*** Listed entries ***
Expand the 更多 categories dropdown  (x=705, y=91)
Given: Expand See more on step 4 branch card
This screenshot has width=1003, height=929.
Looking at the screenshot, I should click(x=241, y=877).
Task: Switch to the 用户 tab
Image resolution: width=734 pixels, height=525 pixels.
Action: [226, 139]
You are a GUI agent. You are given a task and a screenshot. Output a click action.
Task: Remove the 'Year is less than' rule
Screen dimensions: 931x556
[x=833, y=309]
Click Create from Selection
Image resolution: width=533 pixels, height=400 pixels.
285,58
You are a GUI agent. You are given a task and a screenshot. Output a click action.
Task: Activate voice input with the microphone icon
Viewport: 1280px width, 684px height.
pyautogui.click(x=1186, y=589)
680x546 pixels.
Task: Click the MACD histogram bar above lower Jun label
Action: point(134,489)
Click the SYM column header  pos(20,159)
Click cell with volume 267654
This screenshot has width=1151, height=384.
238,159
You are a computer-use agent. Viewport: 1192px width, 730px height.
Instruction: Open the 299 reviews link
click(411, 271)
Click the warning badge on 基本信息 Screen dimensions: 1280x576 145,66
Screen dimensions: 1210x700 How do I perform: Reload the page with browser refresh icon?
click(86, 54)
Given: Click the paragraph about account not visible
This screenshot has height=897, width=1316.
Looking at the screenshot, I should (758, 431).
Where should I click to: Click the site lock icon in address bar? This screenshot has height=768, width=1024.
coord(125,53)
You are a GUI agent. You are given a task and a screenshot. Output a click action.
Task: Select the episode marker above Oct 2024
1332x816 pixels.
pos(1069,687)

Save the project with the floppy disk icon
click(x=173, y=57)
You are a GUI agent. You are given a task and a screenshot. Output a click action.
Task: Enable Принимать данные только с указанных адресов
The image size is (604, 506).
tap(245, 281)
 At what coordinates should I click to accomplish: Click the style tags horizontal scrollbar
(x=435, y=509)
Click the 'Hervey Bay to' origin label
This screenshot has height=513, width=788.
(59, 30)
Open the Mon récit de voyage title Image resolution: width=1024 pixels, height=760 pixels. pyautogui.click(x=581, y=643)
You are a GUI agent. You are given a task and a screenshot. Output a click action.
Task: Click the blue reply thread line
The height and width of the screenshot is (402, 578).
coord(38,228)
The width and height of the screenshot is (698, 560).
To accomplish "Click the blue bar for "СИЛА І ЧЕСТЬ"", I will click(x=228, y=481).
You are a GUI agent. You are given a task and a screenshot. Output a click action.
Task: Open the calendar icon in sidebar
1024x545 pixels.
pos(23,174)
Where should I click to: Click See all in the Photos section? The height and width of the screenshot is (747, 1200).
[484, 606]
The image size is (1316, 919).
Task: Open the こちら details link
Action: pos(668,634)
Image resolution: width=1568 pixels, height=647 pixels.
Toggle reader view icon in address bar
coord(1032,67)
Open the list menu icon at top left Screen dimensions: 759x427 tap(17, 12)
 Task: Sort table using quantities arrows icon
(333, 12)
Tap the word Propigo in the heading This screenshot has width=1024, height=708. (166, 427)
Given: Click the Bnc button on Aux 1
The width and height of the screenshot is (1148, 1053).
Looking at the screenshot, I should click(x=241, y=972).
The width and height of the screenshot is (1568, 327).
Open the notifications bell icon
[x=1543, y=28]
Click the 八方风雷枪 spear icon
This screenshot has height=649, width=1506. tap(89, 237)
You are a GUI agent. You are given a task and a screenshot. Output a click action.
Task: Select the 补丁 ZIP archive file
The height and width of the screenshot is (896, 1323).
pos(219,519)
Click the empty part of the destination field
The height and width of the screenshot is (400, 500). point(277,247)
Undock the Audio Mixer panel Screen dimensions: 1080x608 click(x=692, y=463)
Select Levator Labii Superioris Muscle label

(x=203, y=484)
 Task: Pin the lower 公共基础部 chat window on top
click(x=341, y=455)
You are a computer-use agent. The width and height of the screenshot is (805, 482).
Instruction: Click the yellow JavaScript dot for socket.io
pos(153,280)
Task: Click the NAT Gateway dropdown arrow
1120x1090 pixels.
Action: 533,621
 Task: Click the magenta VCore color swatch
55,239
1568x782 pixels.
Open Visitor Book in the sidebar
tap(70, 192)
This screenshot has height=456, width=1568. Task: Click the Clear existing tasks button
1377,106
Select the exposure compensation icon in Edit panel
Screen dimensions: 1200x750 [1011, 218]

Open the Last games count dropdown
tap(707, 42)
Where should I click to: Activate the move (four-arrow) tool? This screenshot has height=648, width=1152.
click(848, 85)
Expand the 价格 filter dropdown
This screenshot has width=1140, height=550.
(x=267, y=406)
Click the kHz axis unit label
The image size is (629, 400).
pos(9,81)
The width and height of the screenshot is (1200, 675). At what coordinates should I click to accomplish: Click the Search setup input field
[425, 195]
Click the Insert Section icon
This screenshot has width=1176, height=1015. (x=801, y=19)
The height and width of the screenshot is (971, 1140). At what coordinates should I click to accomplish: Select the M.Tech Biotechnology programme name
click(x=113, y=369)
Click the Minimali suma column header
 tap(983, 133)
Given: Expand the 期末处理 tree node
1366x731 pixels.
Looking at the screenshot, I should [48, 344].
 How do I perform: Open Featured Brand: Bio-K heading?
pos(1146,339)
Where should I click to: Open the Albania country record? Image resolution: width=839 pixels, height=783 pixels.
*** End of Listed entries ***
» What you will do
When a line of the records has the word "computer", pick it out and copy it.

» Response for this exercise
You are a computer-use agent. Viewport: 1192px width, 730px height.
You are a computer-use agent. The width and height of the screenshot is (805, 482).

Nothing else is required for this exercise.